Indonesia is widely known as a large country that is made of various cultures and ethnicities. With all the diversity this archipelago country has, it‘s unsurprising that conflict can sometimes spark due to ethnonationalism. This sentiment is one of the reasons why West Papua is one of the four Indonesian provinces that are given a special autonomy status.
Another crucial underlying reason why the government grants the status is to ensure equitable development throughout the nation. This is also one of the efforts of the central government to actualize an Indonesian-centric government, not just a Java-centric one.
What is Special Autonomy in West Papua?
The Special Autonomy Law is one of the affirmative actions implemented by the government to promote the welfare and prosperity of the West Papuans. In general, this status is granted to lessen or even eliminate the existing discrepancy between the land of Papua and other Indonesian regions.
The main point of this legislation is the arrangement of powers between the central and local governments. The implementation should be conducted with acknowledgment, particularity, and of course, concerns for the indigenous Papuans’ fundamental rights. In addition, strategic empowerment is regulated to ensure effective governance.
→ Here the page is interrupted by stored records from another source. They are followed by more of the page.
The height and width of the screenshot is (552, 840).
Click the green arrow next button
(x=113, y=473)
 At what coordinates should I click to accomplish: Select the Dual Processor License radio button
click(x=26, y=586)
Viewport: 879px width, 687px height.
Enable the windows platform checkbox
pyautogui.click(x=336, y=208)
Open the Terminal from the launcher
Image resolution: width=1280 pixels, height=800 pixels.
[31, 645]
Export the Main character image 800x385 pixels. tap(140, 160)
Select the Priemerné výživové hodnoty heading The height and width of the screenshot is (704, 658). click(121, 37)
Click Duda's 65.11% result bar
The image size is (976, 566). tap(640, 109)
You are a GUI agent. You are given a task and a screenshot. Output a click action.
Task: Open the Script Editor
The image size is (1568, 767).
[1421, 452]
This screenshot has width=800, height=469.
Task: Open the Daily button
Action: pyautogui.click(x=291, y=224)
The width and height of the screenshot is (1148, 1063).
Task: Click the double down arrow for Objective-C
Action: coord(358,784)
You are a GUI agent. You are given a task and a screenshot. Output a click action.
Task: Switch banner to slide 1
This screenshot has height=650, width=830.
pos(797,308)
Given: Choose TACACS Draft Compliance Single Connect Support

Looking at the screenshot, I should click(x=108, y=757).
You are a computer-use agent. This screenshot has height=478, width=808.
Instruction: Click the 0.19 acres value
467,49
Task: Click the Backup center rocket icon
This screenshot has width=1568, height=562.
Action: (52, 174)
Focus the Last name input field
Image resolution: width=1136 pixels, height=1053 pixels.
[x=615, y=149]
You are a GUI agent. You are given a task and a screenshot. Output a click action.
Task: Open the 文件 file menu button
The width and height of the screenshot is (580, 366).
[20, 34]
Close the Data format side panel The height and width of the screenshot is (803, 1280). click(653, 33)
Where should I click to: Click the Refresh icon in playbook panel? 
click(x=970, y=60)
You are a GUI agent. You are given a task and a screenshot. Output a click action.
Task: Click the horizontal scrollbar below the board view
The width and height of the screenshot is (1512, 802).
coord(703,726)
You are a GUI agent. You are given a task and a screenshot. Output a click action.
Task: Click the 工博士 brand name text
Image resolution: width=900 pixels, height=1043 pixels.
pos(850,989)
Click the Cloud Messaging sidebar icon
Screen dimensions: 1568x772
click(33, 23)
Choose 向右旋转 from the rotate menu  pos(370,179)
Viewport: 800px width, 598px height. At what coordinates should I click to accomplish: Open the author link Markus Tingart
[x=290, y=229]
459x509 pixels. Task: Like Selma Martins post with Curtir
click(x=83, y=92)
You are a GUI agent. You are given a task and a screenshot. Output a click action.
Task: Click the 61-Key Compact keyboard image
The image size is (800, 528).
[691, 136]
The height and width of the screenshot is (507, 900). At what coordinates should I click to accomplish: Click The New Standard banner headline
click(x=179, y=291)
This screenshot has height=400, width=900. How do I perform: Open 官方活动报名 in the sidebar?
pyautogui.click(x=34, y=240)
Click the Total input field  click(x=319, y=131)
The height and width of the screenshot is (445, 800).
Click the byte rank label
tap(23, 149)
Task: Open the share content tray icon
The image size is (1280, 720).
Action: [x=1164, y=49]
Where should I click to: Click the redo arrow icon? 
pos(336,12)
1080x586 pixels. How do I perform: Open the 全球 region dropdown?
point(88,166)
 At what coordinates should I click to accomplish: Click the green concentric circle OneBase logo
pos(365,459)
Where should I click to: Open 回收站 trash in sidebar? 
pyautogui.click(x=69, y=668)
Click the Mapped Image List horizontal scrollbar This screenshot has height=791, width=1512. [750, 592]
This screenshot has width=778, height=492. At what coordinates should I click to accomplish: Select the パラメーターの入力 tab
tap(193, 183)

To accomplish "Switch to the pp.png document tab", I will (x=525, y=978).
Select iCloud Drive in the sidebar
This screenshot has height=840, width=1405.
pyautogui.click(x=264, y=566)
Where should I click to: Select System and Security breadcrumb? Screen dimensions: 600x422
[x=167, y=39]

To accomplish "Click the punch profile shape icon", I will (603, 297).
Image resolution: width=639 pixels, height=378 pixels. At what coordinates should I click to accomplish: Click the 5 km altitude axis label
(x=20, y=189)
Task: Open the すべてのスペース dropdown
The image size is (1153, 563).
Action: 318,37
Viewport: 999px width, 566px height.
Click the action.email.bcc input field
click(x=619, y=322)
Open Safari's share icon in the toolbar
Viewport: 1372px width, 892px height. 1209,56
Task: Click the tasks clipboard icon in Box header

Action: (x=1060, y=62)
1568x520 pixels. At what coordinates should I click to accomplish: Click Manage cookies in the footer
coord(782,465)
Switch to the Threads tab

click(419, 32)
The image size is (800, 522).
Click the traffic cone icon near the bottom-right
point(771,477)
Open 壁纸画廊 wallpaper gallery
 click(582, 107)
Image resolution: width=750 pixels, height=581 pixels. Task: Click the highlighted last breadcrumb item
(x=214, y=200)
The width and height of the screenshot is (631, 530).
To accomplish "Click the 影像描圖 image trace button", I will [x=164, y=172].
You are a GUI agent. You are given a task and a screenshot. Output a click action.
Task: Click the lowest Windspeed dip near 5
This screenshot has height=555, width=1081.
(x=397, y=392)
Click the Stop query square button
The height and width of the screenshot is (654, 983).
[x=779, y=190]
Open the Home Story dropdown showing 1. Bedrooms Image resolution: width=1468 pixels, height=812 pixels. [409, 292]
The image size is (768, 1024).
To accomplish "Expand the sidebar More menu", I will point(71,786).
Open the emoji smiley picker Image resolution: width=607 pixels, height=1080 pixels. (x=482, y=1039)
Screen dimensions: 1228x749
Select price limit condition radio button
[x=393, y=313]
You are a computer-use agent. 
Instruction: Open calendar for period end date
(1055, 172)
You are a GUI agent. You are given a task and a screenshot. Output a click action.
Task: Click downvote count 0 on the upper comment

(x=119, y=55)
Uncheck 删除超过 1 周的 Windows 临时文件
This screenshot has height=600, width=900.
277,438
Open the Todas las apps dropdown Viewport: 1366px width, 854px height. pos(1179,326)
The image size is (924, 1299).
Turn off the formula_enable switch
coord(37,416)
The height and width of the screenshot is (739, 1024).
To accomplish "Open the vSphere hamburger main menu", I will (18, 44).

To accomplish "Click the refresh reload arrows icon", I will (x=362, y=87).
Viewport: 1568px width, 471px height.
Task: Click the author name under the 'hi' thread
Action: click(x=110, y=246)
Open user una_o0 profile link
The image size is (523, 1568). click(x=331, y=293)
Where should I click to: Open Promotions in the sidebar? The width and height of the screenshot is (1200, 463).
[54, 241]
Papuans are the main crucial subject of this regulation. Special Autonomy in West Papua is a way to achieve justice, enhance welfare, accelerating infrastructure development, and preserve law and order. To achieve the said goals, Papuans are encouraged to participate in its implementation.
Papuans’ Participation in Special Autonomy
Michael Manufandu, a prominent senior figure from the Land of Cenderawasih, is a historical actor and living witness of the issuance of the Special Autonomy Law in 2001. Along with the other three Papuans, namely Lukas Degei, Erari, and Simon Morin, he was summoned by Gus Dur to participate in the drafting of Special Autonomy Law.
In other words, today’s existing autonomy law is established in accordance with the desires, aspirations, and wills of the Papuans themselves. It has been 20 years since the said four influential Papuans made a breakthrough that brings a lot of improvement for their land.
Today, the existence of this law continues to be supported even by a number of ethnic leaders in West Papua. Zet Morin is just one of the many figures in Biak Community Customary who strongly supports the long-term viability of Special Autonomy. According to him, the law has been in line with the indigenous Papuans, and with this law, the Papuans may flourish and be proper.
Furthermore, Billy Mambrasar, a young generation of Papua who becomes a special staff of President Joko Widodo, also encourages Papuans, especially the younger generation, to take part in the implementation of Special Autonomy West Papua.
Participating in the application of the autonomy program does not have to be complicated. Papua’s younger generations only have to take advantage of education programs, joining the national army program specified for Papuans, support the development of health facilities, and so on.
Positive Impacts of Special Autonomy Law
The Special Autonomy Law has proven to be successful in improving welfare in the land of Papua, thanks to the Papuans’ participation. In the infrastructural sector, this law supports the escalation of the development of several airports, seaports, and empowerment programs dedicated to the indigenous Papuans.
Meanwhile, regarding human resource development, many West Papuans today receive flexibility to explore their abilities and even enroll in prestigious institutions in the country and overseas. Even this year, 1,399 native Papuan students passed the administration of the Special Autonomy scholarship program.
The Special Autonomy program sure has brought a lot of positive improvements for Papuans. However, the program is believed to be ended in 2021. Even so, the local government of West Papua continues to support this regulation to ensure the long-term viability of this program for years to come.